Can I fit a sklearn classifier using lazy? #390

peguerosdc · 2021-07-07T22:41:07Z

peguerosdc
Jul 7, 2021

Hi! 👋 My use-case is the following:

I have lots of files (>100) which add up to ~45GB of data and I want to fit a sklearn classifier with them, which require a data (2D) and target (1D) arrays.

Not all of the events in my dataset are useful, so I would like to apply some cuts before fitting my classifier and as it is a lot of data, I can't read it all in one go.

Not sure if this is possible, but I am trying to do it like this:

data = uproot.lazy(
    f"/data/*.root:my_branch",
    filter_name=vars_to_use,
    step_size=step_size, num_workers=workers)
# apply some cuts and store the result in "clean". For example:
clean = data[ (data.mode == 4) ]
# create the "target" array for the classifier
target = (clean.charge == +1)

At this ponit, I have one question: does clean store in memory all the events that pass the cuts (sorry, I didn't understand quite well this part in the docs, but I think the answer is yes)? I wanted to use lazy to avoid doing precisely that. I was expecting that by passing it to the classifier as the data, it would read the events only as they are required in the fitting process, but the need of applying cuts is then forcing me to still read all the data and store a large percentage of it.

I am not sure if the inner workings of uproot and awkward-arrays make this possible, but from the point of view of the user, I think it could be solved by allowing lazy to apply cuts directly (the same way as iterate).
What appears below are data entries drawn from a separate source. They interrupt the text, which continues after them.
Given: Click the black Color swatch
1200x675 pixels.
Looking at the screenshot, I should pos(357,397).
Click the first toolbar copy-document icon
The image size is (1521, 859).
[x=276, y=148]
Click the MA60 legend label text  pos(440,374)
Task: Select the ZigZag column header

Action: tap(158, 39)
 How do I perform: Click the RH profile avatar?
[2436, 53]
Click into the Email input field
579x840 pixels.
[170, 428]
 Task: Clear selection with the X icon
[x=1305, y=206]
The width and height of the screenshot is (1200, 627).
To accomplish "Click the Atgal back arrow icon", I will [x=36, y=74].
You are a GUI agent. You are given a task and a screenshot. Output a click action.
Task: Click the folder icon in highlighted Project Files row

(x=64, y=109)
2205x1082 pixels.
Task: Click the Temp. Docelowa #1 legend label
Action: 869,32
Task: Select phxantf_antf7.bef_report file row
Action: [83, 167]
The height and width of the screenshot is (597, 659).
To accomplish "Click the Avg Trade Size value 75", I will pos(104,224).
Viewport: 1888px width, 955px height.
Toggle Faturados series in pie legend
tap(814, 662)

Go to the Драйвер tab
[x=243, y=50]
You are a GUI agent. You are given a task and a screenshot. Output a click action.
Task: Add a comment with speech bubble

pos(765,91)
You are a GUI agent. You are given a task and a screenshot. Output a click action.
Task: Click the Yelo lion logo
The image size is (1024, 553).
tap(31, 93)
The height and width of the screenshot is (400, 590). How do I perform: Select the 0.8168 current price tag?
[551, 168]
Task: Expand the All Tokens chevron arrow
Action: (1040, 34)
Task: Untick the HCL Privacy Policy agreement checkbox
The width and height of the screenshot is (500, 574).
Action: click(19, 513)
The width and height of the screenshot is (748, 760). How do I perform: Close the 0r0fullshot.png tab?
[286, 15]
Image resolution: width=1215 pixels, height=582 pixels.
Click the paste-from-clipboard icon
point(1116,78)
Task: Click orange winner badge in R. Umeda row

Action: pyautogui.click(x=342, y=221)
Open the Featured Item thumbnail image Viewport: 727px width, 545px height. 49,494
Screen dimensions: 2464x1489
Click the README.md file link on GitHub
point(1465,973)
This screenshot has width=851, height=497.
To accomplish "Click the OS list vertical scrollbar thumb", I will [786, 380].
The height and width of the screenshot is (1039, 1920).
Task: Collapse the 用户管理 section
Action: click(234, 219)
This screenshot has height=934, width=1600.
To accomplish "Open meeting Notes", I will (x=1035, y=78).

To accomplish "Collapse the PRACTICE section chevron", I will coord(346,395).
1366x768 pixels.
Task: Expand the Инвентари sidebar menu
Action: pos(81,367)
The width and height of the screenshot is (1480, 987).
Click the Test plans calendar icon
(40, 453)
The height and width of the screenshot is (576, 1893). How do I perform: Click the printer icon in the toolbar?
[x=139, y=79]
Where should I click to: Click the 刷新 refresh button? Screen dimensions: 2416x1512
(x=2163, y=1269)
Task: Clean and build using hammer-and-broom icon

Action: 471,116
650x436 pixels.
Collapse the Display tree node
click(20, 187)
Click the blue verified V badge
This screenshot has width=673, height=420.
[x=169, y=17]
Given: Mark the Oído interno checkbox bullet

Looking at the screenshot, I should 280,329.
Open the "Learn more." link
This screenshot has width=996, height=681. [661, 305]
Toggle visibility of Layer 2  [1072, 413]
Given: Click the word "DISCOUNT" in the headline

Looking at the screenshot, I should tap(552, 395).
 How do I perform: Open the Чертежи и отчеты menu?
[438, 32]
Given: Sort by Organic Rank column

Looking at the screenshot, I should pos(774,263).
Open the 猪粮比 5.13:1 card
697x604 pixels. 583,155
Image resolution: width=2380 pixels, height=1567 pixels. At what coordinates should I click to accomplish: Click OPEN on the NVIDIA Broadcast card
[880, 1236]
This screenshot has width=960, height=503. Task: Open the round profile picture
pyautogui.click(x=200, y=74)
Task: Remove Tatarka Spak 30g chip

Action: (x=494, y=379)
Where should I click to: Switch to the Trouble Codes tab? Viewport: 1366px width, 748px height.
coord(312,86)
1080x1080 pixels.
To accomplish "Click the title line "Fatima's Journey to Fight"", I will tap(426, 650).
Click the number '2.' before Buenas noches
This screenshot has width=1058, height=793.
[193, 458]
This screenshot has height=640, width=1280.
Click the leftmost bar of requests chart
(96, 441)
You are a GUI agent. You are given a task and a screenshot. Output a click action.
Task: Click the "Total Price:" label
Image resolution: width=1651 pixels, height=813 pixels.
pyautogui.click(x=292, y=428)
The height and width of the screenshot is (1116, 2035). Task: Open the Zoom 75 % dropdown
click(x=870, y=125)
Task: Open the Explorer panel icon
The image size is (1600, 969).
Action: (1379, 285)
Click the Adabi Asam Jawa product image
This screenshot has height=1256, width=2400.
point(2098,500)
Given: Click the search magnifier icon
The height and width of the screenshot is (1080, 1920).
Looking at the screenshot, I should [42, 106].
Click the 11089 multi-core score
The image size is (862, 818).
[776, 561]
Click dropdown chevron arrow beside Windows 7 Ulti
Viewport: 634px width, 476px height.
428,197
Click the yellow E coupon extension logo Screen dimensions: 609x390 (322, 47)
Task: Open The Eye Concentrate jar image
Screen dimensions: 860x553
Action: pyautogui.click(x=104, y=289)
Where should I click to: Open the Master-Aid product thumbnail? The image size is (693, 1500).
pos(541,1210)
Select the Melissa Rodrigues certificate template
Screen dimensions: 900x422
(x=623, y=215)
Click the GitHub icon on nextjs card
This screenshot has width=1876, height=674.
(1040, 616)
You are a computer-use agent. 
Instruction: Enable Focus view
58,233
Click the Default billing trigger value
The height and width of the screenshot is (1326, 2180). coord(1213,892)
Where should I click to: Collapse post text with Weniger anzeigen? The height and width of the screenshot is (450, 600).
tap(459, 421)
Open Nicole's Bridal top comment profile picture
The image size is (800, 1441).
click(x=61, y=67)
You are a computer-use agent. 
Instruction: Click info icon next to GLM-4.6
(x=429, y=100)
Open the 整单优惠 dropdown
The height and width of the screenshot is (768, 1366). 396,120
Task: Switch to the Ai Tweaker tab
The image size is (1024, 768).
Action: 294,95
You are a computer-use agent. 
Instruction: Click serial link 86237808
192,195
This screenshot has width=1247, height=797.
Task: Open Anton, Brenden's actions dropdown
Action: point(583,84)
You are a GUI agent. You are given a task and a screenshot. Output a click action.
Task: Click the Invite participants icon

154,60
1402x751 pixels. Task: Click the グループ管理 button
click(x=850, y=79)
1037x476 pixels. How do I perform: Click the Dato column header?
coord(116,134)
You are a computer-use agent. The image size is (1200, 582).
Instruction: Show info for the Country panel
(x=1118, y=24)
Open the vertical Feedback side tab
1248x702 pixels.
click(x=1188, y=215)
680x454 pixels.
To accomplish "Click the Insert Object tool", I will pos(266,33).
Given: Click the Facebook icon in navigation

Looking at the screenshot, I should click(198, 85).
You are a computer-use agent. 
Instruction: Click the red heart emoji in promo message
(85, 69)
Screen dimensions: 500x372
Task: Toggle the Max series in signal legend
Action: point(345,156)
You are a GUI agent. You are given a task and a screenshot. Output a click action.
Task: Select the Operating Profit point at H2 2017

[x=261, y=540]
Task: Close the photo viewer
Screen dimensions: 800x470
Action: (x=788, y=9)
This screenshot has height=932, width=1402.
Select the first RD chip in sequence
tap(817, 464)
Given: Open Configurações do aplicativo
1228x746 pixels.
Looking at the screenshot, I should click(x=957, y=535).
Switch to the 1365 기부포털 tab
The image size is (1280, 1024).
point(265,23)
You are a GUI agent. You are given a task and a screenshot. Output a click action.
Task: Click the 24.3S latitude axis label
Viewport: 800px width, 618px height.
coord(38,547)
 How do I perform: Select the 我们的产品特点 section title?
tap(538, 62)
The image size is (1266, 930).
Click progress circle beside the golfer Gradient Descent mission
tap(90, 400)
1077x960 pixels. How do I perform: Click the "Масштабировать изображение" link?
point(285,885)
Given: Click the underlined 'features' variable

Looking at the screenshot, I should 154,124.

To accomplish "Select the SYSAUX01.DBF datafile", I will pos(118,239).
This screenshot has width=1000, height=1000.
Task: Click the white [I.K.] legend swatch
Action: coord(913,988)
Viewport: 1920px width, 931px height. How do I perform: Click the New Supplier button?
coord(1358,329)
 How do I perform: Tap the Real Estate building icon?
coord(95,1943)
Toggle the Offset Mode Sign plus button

Anyway, let's say I figure that out. I am testing with a small subset and when I try to fit my sklearn classifier with model.fit(clean, target), I get the following error:

ValueError: Expected 2D array, got 1D array instead:
...
Reshape your data either using array.reshape(-1, 1) if your data has a single feature or array.reshape(1, -1) if it contains a single sample.

Which is because clean is not a 2D array but one long "awkward" 1D array. Is there a workaround for this or is uproot not meant to work with sklearn and I am doing everything wrong? In numpy there's reshape, but not in awkward and lazy forces me to use ak.

Is there another way to achieve what I want? Is it even possible with uproot? Is there an alternative to sklearn that's recommended to use with uproot?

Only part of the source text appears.